- RECORDS PROVIDED:
------------------------------------------------
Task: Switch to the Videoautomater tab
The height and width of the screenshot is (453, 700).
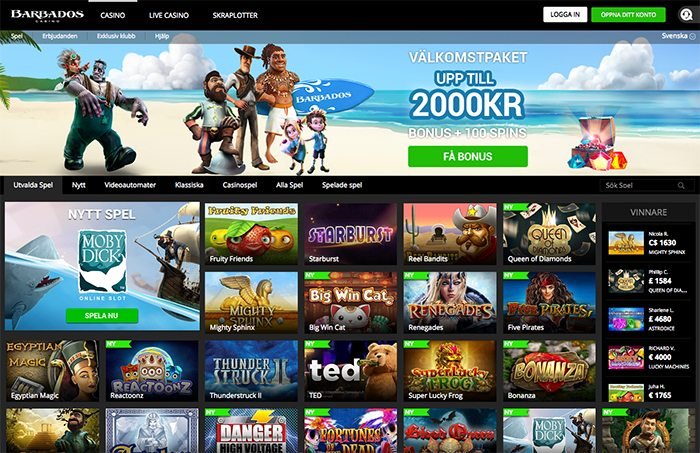Action: tap(130, 185)
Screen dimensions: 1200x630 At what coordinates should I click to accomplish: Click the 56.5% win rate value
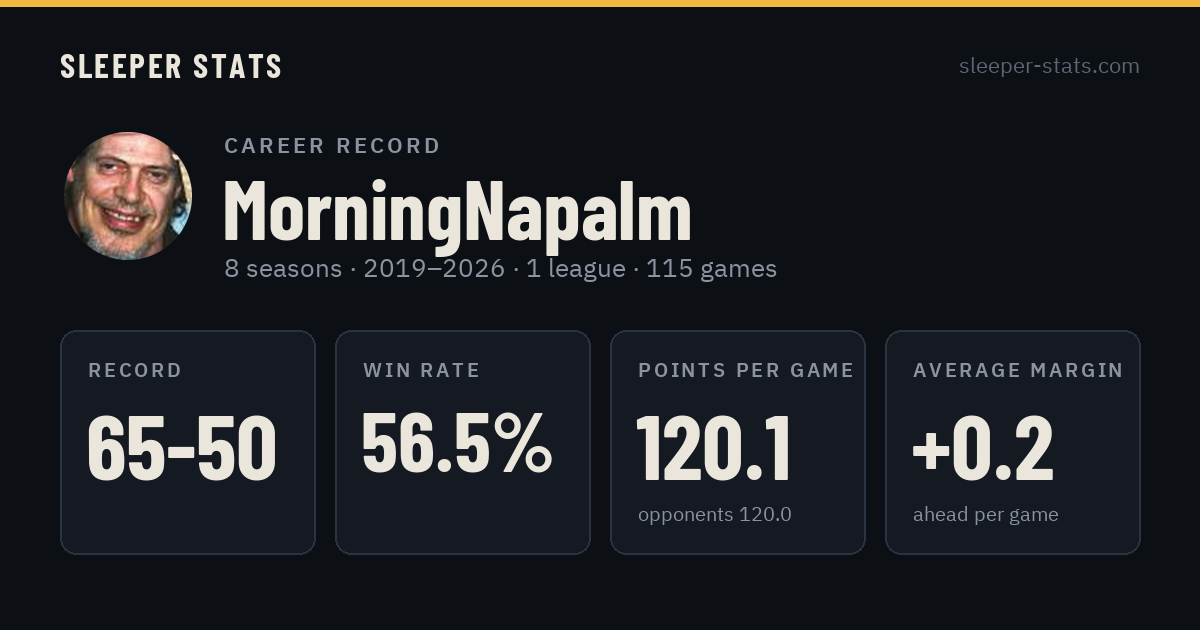457,443
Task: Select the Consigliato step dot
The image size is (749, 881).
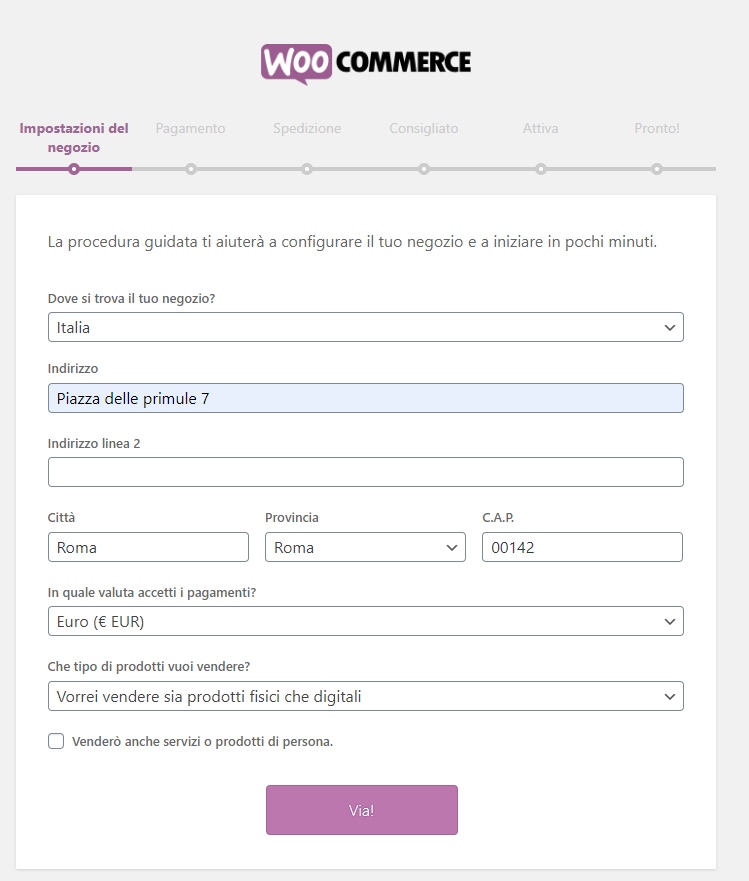Action: [x=423, y=170]
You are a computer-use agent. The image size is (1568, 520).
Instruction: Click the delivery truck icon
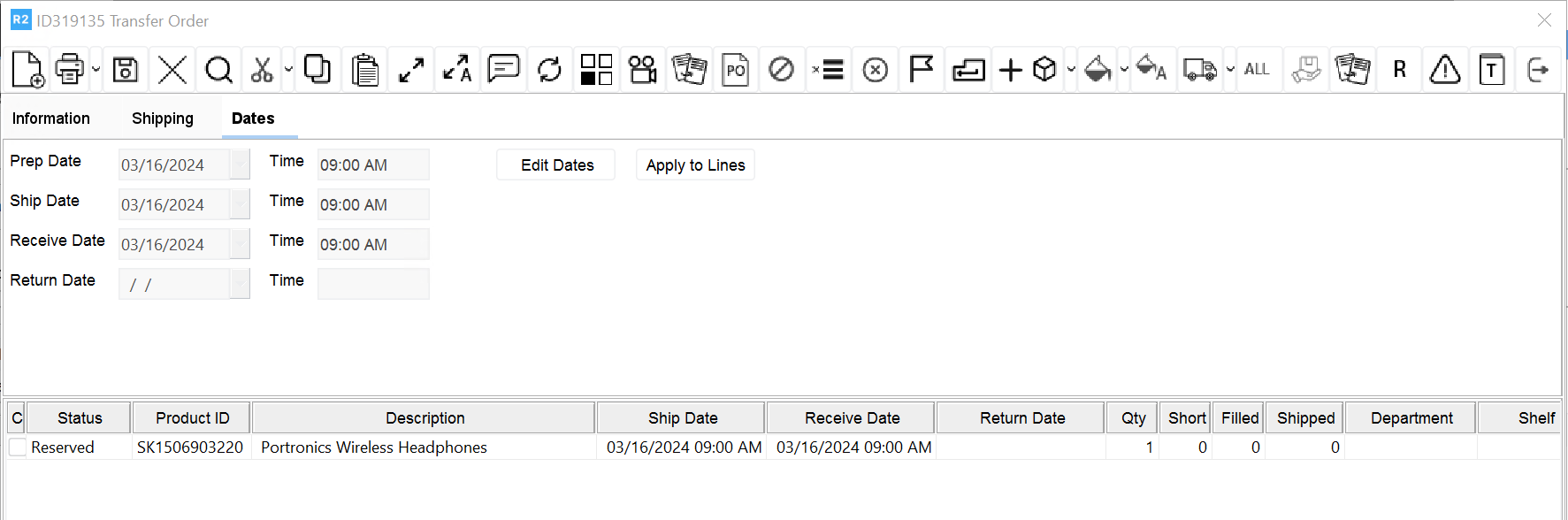(1199, 69)
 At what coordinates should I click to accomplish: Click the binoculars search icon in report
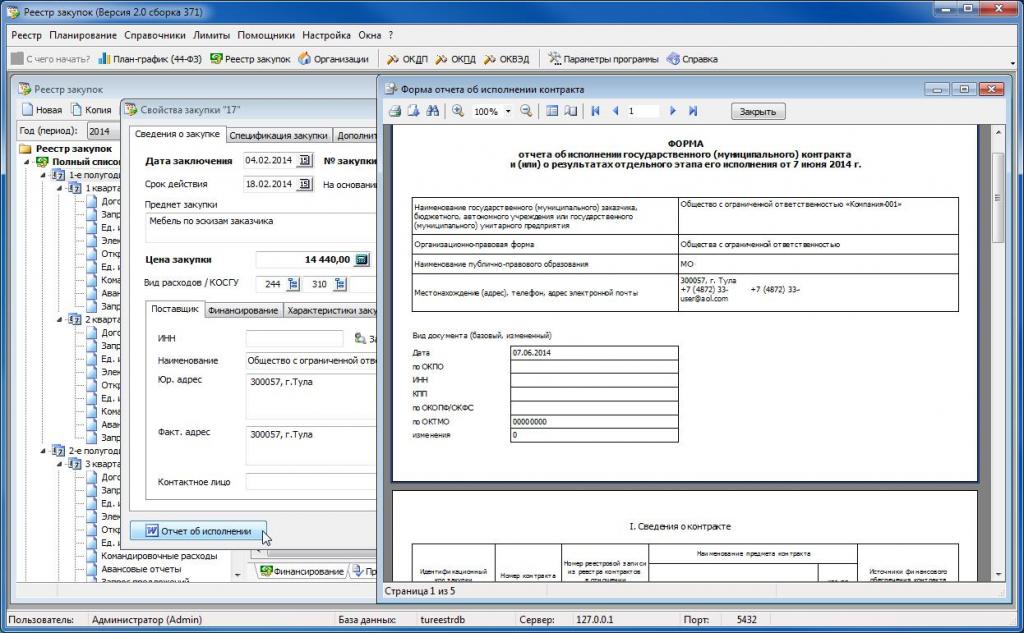(433, 111)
------------------------------------------------
- TRY IT: Transcribe exactly, with no pictures, the lines running from the first line of the material through the line holding "Task: Select the Consigliato step dot".

- TASK OUTPUT:
Task: Switch to the Videoautomater tab
The height and width of the screenshot is (453, 700).
Action: tap(130, 185)
Screen dimensions: 1200x630 At what coordinates should I click to accomplish: Click the 56.5% win rate value
457,443
Task: Select the Consigliato step dot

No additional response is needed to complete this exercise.